El oscuro panorama obligó a algunos países –como Alemania, Italia, Gran Bretaña e incluso algunas ciudades de Brasil y Chile– a reconfinar a sus ciudadanos y extender los estados de emergencia, una decisión que se creía imposible luego del devastador impacto económico ocasionado por las cuarentenas y las restricciones el año pasado.
Pero en medio del resurgimiento desmedido de casos, llegó el arsenal de vacunas y se recobró la esperanza a medida que los países comenzaron con las campañas de inmunización. De hecho, los casos han descendido sostenidamente en las últimas semanas –principalmente como consecuencia de las nuevas medidas ya que aún es temprano para medir el efecto global de las vacunas– a la vez que aumentaron los porcentajes de inoculados.
¿Cuarta ola? ¿La podrá evitar la aplicación de vacunas?

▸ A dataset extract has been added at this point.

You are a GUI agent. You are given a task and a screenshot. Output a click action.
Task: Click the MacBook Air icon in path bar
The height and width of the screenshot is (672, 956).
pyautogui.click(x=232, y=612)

El proceso de vacunación es desigual en todo el mundo y ha tenido un lento comienzo en muchos lugares, en especial en la Unión Europea, gran parte de América Latina y África, Rusia, China y la India, entre otros, por lo que la inmunidad colectiva podría llegar a recién a mediados/finales de este año, como pronto.
Como consecuencia, los expertos han advertido en los últimos días que un comportamiento más descuidado, motivado por una falsa sensación de seguridad por el avance de la vacunación, sumado a la propagación de nuevas variantes, podría provocar un nuevo aumento de casos, y la llegada inminente de una cuarta ola. Por lo tanto, han instado a las personas a continuar practicando el distanciamiento social y a tomar ciertas precauciones para evitar que eso pase.
“Me preocupa mucho que estemos soltando los frenos”, dijo Atul Gawande, cirujano del Brigham and Women’s Hospital y profesor de Harvard a USA Today al ver que varios estados de Estados Unidos levantaron la orden de uso obligatorio de la mascarilla.
“Es como si estuviéramos haciendo todo lo posible para ayudar al virus en lugar de detenerlo”, agregó.